The key lies in bridging the gap between your diverse data landscape and the power of modern AI. This requires tools that can connect to varied data sources, unify information across types, and enable intelligent responses based on deep understanding.
To solve this challenge, MindsDB provides a platform to build AI capabilities directly on top of your data. A cornerstone of this capability, particularly for handling unstructured text, is the MindsDB Knowledge Base (KB) feature.
Knowledge Bases are a powerful, integrated system within MindsDB designed specifically to ingest, understand, and query text data based on its semantic meaning, all through the familiar language of SQL. They are instrumental in building the next generation of AI Search, AI Analytics, and AI Agents.
This post will dive deep into:
What MindsDB Knowledge Bases are and their key integrated components.
Why they are a game-changer for working with unstructured data and accelerating AI development.
How you interact with them using simple SQL commands.
1. What are MindsDB Knowledge Bases? An Integrated Semantic Engine
Think of a MindsDB Knowledge Base not just as a database feature, but as an integrated semantic engine built directly into the MindsDB platform. It elegantly combines the necessary components to transform raw text into searchable, intelligent knowledge, abstracting away significant underlying complexity.

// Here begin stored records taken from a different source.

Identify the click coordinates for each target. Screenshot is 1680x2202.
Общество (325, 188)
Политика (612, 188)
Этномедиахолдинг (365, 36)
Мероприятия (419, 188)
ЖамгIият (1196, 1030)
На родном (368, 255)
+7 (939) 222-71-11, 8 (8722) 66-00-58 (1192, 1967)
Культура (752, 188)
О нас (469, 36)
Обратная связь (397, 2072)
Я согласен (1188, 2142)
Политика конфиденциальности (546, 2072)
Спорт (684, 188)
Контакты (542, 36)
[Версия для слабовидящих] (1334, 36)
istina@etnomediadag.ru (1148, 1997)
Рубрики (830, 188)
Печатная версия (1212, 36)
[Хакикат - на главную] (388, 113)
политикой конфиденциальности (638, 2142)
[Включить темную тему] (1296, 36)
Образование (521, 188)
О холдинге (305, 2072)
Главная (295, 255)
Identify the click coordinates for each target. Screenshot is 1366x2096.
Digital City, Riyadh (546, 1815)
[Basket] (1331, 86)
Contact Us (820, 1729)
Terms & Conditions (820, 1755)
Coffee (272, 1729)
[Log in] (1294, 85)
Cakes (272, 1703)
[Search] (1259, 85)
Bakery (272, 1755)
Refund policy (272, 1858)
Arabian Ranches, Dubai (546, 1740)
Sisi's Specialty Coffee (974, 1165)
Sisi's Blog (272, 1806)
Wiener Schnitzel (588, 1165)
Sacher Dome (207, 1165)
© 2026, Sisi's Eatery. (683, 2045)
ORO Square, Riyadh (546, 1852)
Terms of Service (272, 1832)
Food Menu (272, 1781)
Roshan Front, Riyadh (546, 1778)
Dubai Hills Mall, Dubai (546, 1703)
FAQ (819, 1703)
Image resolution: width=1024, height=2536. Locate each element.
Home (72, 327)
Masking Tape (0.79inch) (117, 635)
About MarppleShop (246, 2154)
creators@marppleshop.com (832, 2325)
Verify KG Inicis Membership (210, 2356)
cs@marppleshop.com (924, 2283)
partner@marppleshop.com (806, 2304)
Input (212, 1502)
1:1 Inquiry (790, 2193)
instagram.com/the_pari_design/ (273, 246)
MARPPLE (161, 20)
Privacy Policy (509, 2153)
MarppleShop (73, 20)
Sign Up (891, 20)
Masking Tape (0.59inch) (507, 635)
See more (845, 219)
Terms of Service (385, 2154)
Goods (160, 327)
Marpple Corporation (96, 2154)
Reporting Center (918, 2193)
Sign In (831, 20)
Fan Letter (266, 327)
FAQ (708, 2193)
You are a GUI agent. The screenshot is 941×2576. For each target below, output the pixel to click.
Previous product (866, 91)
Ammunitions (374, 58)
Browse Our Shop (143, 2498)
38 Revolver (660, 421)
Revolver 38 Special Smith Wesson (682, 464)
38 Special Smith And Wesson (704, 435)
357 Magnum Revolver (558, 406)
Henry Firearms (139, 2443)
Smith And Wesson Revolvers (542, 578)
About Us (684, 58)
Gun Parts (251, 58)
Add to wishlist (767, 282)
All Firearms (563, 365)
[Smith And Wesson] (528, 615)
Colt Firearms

Here's a breakdown of the core components unified within a Knowledge Base:
a) Embedding Models: Translating Text to Meaning At the heart of understanding text lies the embedding model. This AI model reads text and converts its semantic meaning into a numerical vector embedding. Texts with similar meanings produce vectors that are mathematically close. KBs integrate this process seamlessly. You specify a model during creation (currently supporting options from OpenAI and Azure OpenAI), and the KB automatically uses its API to convert your text into meaningful vectors during ingestion and querying. This allows searches based on conceptual similarity, not just keyword matches.
SQL
-- Defining the embedding model during KB creation USING embedding_model = { "provider": "OpenAI", "model_name" : "text-embedding-3-small", "api_key": "..." -- Use API key or ENV variable }, ...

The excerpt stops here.